Scribbled self-portraits of famous artists, athletes to go on NYC auction block

By Ula Ilnytzky, AP
Friday, September 18, 2009

NY auction to sell famous scribbled self-portraits

NEW YORK — Self-portraits scribbled by Truman Capote, Kareem Abdul-Jabbar and other famous writers, athletes and artists that were collected by a Manhattan bookseller are going on the auction block next week.

Burt Britton’s hobby began in the mid-1960s with Norman Mailer while Britton was bartending at the legendary Village Vanguard. The author was the last customer late one night and was refusing to leave, according to the auction catalog’s notes.

“What do you want from me, kid?” Mailer repeatedly asked.

Britton says he finally handed the Pulitzer Prize writer a piece of paper and told him, “Do a self-portrait for me, drink your drink, and let’s call it a night.”

He doesn’t know why he made such a demand, but that “began all this madness” — a decades-long collection of mostly quick, ink-on-paper drawings from the famous and soon-to-be famous, Britton says in the notes.

Bloomsbury Auctions in New York will offer 213 lots of the self-portraits on Thursday.

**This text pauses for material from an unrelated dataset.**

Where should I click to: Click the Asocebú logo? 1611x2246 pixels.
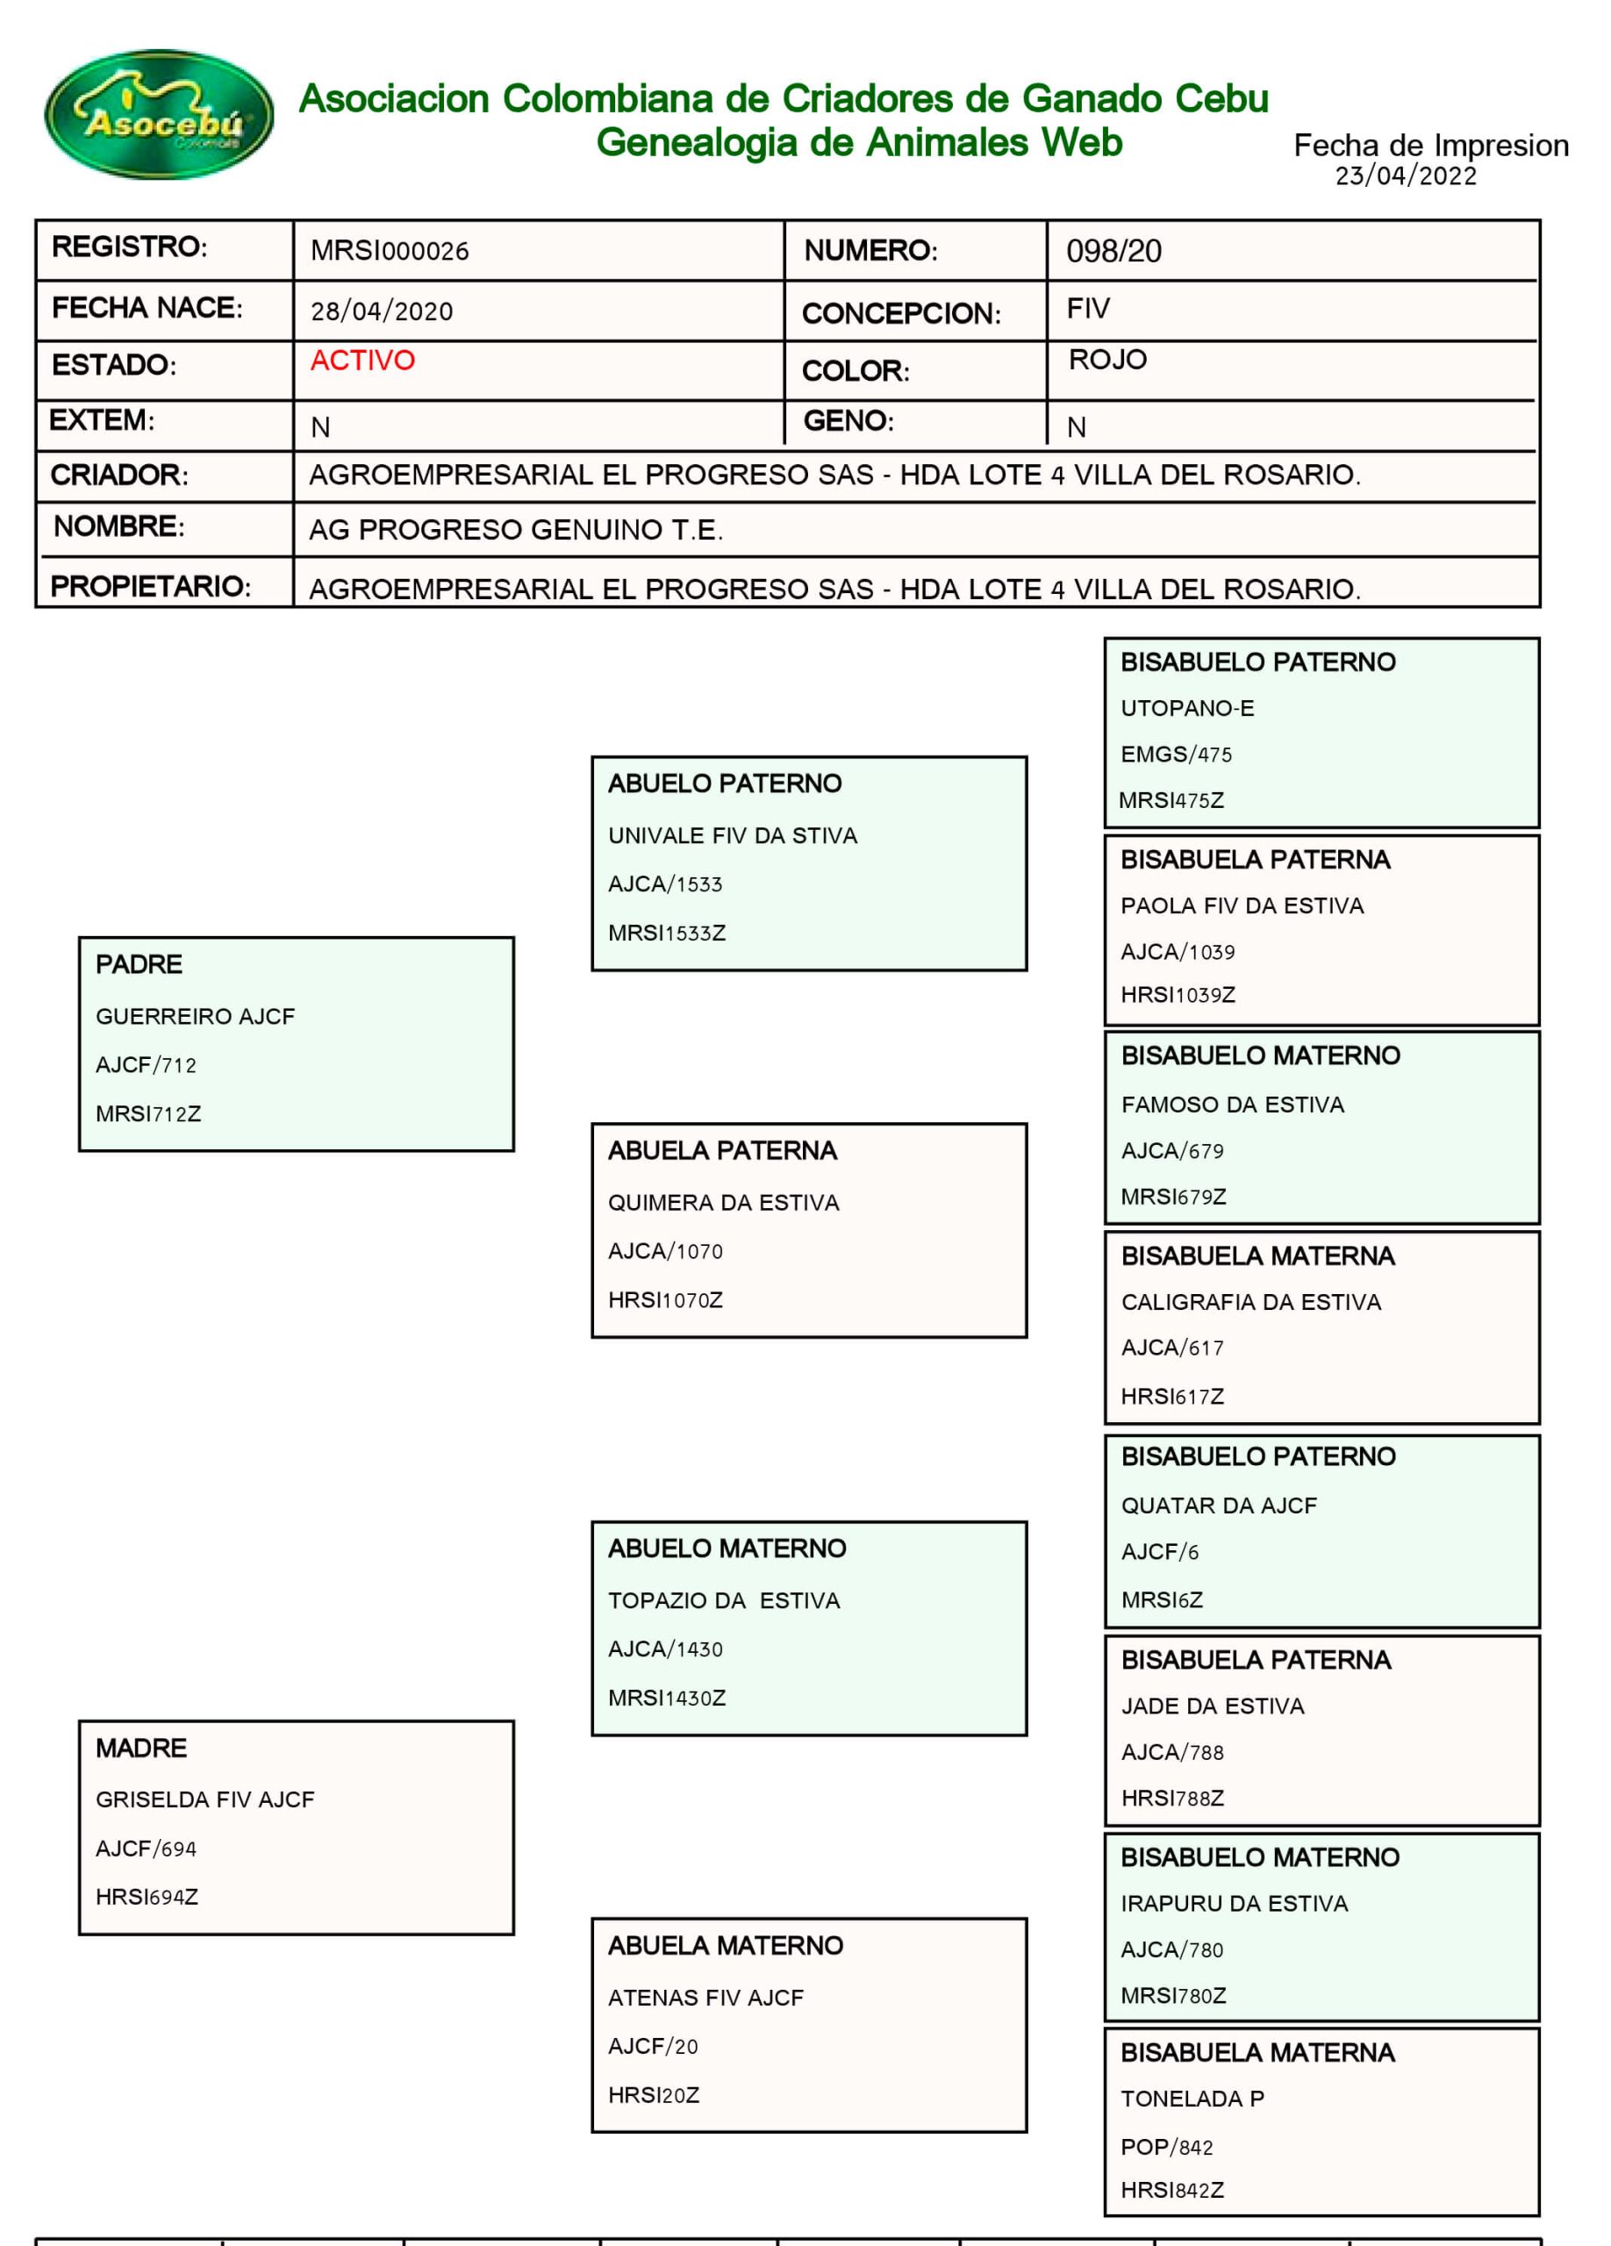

Some are crude and funny caricatures; others depict a close likeness to the subject.

Mailer’s abstract angular profile with curly hair is expected to bring $2,000 to $3,000.

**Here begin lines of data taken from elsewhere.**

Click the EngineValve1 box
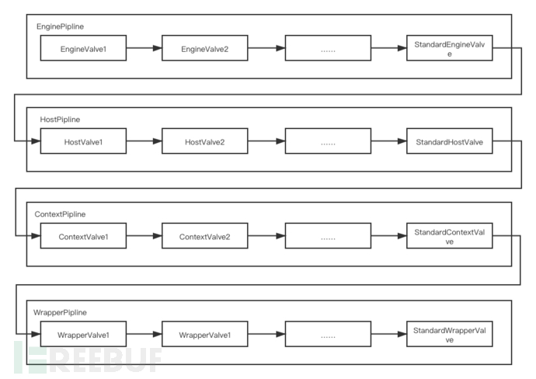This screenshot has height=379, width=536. point(83,49)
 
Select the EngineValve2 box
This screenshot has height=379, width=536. point(204,49)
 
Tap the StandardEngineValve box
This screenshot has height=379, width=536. point(449,49)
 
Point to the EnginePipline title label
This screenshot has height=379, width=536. point(61,26)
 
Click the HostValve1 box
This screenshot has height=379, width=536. point(83,141)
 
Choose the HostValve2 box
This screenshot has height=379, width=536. point(204,141)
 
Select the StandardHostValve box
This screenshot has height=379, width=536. point(449,141)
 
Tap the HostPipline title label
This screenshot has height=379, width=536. point(60,119)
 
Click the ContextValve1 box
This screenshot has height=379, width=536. point(83,236)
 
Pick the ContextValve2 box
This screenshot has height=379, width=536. point(204,236)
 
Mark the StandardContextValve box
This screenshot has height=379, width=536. point(449,236)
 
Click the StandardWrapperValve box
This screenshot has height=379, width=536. point(449,335)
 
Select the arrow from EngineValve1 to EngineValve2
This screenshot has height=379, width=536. point(144,49)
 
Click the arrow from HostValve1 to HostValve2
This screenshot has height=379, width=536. point(144,141)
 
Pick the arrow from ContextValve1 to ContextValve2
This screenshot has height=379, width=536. point(144,236)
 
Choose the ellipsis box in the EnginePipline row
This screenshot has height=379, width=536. point(327,49)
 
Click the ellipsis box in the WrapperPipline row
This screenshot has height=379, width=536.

“Rarely do you get to see authors looking inward this way and expressing themselves in drawings, let alone making portraits of themselves,” said Bloomsbury rare books and manuscript specialist Peter Costanzo.

Also interesting, he said, are the sketches by artists and photographers who identified themselves with the tools of their trade. Photographer Andre Kertesz, for example, drew himself as a camera with a single human eye and inscribed it, “I am the camera.”

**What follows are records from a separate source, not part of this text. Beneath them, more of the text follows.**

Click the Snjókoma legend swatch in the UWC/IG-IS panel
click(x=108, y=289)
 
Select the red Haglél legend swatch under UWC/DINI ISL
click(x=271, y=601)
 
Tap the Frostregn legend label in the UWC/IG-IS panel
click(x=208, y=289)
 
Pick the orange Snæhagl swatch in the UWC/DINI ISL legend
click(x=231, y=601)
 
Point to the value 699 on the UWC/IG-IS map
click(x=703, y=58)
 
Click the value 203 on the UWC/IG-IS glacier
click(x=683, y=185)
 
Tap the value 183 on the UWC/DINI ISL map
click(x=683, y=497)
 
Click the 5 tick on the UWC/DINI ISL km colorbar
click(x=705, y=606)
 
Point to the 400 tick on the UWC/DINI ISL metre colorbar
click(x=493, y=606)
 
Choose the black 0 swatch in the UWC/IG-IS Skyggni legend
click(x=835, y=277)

Britton’s later jobs at Strand Book Store in Lower Manhattan, where he was vice president for 10 years, and Books & Company on Madison Avenue as co-owner both afforded him opportunities to meet celebrated authors.

Capote, the author of such classics as “In Cold Blood” and “Breakfast at Tiffany’s” depicted himself with a perfectly round face, round eyeglasses and one line for the nose and another for the lips. It’s estimated at $2,500 to $3,500.

The sketch by Abdul-Jabbar — a simple stick figure — was obtained when the basketball great was still in high school but already a legend then known as Lew Alcindor.

Abdul-Jabbar was in line at the Vanguard, Britton says, on a night when he was working the door.

“I told him to forget the line and go around to the back door,” says Britton. He concedes that Abdul-Jabbar was “a bit underage” so he told him that his price of admission would be a self-portrait. It’s estimated to sell for $400 to $600.